A diagnosis of bacterial meningitis requires respiratory isolation for 24 hours because of the possibility of meningococcal infection. If the clinician has evidence (e.g., Gram’s stain, CSF culture, or other clinical data) to suggest alternative causes, respiratory isolation may be discontinued. In the case of meningococcal disease, close contacts, defined as household members or those who were directly exposed to oral secretions (including respiratory therapists and other health-care personnel), should be offered chemoprophylaxis with rifampin, ciprofloxacin, ceftriaxone, or azithromycin. Additional information is available from the CDC (MMWR. 2005;54[RR07]:1-21. Available with a 2007 update for patients aged 11-18 years, both accessed October 10, 2008).

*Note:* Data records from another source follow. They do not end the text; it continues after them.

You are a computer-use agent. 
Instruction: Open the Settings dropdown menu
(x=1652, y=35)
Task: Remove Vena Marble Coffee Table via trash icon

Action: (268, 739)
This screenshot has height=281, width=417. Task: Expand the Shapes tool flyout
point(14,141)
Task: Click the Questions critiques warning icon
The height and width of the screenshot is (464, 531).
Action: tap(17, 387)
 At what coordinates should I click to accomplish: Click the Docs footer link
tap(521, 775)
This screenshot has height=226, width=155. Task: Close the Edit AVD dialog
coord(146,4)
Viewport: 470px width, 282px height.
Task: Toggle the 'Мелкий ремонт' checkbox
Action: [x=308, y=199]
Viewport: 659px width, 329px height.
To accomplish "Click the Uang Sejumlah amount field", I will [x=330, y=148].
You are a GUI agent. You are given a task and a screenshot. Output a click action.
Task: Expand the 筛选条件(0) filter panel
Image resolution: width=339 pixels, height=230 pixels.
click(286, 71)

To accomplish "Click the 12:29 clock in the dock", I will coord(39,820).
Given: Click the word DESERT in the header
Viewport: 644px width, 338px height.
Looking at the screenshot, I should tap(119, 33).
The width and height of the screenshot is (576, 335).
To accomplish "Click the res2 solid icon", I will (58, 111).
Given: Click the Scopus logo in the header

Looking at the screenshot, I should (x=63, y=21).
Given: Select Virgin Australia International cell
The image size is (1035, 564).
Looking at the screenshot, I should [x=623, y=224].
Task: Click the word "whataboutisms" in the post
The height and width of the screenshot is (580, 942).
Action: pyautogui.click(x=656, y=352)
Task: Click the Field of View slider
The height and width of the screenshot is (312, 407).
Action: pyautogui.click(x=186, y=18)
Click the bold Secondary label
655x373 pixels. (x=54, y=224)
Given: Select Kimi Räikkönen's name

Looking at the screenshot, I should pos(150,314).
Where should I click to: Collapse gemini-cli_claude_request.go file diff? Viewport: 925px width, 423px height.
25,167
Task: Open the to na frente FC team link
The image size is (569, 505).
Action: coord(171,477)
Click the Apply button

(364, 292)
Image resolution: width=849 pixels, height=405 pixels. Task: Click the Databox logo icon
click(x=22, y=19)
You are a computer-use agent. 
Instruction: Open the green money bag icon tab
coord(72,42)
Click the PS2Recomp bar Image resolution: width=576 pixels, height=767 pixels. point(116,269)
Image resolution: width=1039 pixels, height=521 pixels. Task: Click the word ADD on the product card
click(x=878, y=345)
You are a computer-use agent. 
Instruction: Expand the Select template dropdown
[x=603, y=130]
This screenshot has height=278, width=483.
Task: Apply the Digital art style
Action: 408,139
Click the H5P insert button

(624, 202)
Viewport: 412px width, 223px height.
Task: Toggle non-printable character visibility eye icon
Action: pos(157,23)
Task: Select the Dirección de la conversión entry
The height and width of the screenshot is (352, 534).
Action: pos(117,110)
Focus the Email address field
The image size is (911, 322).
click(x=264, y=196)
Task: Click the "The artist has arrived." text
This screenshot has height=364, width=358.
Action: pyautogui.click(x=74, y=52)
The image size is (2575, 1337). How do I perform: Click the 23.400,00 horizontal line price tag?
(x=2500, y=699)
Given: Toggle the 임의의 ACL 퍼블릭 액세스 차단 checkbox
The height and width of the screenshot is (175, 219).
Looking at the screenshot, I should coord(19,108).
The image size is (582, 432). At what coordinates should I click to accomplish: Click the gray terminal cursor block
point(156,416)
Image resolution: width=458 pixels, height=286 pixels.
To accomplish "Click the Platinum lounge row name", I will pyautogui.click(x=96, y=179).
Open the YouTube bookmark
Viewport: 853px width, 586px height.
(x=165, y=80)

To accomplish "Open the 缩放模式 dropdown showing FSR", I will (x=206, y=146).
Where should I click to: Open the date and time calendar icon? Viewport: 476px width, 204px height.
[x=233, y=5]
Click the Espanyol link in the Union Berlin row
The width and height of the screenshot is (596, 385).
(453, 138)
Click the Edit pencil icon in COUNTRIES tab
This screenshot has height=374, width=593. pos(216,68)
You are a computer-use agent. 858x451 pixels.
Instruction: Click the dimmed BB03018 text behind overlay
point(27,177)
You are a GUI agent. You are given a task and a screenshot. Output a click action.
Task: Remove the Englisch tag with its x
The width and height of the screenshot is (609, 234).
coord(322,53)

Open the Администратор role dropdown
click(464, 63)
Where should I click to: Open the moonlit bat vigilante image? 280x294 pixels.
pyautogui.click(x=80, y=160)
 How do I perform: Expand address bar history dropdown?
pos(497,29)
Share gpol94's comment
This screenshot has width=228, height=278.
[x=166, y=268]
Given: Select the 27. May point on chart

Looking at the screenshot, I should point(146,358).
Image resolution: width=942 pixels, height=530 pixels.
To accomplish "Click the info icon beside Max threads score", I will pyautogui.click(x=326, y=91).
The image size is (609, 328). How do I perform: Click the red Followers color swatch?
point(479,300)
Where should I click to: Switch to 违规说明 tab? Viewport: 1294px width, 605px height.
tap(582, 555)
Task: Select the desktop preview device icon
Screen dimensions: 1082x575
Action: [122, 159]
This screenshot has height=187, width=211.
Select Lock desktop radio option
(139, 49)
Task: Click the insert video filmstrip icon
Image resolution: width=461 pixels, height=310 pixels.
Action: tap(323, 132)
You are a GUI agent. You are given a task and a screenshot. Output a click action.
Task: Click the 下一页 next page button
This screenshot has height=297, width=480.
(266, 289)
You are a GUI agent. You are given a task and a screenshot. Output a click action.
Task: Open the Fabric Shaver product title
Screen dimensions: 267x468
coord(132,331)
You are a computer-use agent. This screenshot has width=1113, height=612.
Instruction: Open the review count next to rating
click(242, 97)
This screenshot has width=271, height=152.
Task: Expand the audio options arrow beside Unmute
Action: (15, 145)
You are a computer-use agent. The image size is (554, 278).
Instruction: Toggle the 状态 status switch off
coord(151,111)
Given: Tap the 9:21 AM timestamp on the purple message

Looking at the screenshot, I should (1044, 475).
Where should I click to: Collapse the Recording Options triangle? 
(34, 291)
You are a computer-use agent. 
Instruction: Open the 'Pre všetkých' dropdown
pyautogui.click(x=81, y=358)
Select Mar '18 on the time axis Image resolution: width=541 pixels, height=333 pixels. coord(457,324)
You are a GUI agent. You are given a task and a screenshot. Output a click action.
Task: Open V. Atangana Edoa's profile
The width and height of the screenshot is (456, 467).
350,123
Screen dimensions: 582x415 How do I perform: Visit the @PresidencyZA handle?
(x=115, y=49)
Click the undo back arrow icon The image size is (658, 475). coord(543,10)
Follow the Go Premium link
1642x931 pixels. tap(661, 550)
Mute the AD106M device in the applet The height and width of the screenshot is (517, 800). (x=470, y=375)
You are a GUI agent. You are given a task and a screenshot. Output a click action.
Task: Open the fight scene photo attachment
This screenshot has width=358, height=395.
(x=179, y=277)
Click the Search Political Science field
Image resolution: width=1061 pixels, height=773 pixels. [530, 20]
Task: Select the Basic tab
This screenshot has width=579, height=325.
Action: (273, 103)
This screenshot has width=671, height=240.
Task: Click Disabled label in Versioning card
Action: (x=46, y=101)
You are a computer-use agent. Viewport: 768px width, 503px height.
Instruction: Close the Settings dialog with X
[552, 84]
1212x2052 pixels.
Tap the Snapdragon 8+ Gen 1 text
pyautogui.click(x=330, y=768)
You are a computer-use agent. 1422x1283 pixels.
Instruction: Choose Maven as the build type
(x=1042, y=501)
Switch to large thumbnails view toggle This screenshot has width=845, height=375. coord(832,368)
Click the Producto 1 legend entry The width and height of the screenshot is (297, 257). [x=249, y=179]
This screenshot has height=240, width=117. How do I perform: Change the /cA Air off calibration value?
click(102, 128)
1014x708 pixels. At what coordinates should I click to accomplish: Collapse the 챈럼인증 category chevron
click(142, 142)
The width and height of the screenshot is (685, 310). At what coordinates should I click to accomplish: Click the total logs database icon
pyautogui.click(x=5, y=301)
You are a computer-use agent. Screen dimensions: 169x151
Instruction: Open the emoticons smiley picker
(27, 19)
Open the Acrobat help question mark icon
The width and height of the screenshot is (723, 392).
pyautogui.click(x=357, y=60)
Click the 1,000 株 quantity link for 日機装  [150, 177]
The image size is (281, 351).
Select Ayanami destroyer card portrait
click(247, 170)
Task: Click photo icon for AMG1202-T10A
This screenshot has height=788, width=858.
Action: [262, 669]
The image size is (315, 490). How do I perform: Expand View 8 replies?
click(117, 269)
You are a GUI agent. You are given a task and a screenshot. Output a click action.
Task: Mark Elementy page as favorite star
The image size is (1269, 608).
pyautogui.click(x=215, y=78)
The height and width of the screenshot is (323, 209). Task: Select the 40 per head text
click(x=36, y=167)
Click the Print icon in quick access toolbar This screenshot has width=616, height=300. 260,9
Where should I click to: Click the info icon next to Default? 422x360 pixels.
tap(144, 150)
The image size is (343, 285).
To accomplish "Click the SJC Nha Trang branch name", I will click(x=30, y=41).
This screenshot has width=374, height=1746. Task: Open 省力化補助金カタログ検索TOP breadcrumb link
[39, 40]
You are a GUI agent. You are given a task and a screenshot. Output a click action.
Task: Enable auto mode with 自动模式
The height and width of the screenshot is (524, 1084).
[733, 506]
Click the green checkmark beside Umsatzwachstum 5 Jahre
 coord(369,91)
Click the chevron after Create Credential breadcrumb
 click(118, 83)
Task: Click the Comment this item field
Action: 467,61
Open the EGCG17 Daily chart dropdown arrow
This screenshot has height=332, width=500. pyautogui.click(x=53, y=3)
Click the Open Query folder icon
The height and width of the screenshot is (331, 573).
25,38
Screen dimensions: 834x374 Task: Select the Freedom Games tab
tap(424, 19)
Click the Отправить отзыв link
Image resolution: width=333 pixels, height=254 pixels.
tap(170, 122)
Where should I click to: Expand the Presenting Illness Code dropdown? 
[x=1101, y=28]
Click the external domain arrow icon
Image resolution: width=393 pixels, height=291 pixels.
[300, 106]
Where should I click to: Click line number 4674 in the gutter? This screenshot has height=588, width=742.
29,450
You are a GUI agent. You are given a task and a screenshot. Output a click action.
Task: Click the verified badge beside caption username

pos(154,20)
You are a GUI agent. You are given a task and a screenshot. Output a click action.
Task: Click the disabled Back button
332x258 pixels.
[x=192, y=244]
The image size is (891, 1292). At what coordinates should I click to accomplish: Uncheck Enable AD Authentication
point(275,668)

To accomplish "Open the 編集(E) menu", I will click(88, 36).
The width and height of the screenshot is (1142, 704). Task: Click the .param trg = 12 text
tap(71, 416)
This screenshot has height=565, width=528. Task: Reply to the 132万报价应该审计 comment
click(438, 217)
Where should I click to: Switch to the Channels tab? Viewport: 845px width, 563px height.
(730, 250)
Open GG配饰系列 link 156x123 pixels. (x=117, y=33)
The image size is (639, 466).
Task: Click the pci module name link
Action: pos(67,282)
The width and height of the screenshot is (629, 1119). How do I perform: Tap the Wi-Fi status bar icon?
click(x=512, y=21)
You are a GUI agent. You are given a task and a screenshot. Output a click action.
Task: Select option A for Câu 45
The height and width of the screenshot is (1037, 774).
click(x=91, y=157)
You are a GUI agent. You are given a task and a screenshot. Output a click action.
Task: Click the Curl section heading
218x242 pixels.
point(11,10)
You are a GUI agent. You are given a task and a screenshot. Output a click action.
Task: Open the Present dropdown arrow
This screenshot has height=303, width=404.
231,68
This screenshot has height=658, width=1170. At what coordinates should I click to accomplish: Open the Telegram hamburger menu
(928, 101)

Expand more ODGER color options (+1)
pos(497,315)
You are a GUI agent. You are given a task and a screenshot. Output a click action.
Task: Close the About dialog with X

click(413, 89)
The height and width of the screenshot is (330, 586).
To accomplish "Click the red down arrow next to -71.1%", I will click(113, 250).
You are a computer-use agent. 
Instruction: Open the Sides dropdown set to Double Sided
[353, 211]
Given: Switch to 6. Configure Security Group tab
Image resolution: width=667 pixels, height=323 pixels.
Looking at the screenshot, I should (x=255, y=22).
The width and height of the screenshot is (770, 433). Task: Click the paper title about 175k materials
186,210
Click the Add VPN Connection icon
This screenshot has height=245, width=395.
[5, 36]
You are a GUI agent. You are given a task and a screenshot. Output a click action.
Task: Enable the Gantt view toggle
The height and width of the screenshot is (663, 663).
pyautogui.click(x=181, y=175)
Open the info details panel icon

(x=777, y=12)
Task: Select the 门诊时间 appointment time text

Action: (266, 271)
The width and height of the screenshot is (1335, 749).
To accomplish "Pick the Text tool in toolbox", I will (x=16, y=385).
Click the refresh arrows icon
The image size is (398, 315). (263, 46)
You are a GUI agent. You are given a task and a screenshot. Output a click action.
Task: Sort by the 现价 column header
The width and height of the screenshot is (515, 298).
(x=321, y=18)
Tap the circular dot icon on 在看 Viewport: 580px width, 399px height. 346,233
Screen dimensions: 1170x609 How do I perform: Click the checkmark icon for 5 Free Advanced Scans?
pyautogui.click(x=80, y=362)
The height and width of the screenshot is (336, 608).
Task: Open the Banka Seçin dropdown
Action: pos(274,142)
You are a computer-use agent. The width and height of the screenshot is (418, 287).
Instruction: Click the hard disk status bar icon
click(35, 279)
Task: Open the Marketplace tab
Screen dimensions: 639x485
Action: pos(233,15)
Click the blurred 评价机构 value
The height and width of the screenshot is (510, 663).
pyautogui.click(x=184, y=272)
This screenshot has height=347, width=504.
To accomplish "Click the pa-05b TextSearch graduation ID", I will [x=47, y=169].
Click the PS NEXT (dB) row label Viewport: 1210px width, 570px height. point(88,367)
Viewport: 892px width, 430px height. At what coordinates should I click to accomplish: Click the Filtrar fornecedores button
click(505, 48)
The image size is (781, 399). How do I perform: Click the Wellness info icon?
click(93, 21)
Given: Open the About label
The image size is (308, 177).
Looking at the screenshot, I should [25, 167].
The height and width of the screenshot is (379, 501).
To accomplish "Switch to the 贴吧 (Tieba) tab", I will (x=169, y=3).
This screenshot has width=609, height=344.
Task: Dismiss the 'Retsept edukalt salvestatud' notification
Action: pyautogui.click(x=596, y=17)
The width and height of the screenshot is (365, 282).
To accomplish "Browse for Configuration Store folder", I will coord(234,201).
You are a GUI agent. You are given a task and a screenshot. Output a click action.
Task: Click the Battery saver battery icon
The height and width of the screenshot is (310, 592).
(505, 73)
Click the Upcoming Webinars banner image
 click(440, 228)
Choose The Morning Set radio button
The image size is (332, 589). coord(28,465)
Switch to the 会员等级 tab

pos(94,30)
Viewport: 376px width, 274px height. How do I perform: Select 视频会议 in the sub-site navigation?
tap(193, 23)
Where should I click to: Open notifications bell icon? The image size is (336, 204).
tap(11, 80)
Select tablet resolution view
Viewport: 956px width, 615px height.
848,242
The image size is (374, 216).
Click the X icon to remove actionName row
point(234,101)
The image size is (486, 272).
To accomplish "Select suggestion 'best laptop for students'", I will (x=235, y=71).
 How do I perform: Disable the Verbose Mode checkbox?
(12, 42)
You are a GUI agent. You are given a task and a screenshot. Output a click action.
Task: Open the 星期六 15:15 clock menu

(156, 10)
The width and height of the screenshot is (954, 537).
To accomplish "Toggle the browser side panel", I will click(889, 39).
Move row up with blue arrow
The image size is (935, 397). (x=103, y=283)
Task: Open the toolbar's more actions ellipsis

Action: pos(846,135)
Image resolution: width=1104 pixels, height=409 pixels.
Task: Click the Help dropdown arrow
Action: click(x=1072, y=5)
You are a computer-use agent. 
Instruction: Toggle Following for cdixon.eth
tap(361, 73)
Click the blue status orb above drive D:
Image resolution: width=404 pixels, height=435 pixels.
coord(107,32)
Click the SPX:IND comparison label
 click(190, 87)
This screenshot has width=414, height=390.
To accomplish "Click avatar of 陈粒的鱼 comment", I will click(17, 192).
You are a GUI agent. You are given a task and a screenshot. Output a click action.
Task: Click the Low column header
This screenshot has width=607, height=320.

In persons exhibiting evidence of neurologic involvement, consider herpes simplex virus (HSV). HSV does not typically cause meningitis. (There is a rare disease known as Mollaret’s meningitis that may be associated with HSV; its prognosis is excellent.) However, HSV encephalitis can sometimes begin with headache, fever, and neurologic changes with little evidence on CNS imaging or the expected hemorrhagic pleiocytosis described in most clinical series. PCR for HSV has become widely available and allows for rapid testing from spinal fluid. Untreated, HSV encephalitis can be fatal. IV acyclovir is safe, so its addition to empiric therapy in the proper clinical context is encouraged until more information is obtained in patients whose Gram’s stain is negative. HSV is the only viral CNS infection that warrants empiric therapy. Other viral causes of meningitis, which outweigh bacterial causes by a factor of almost 10 in the general community, have a more benign course and are without any proven therapeutic options.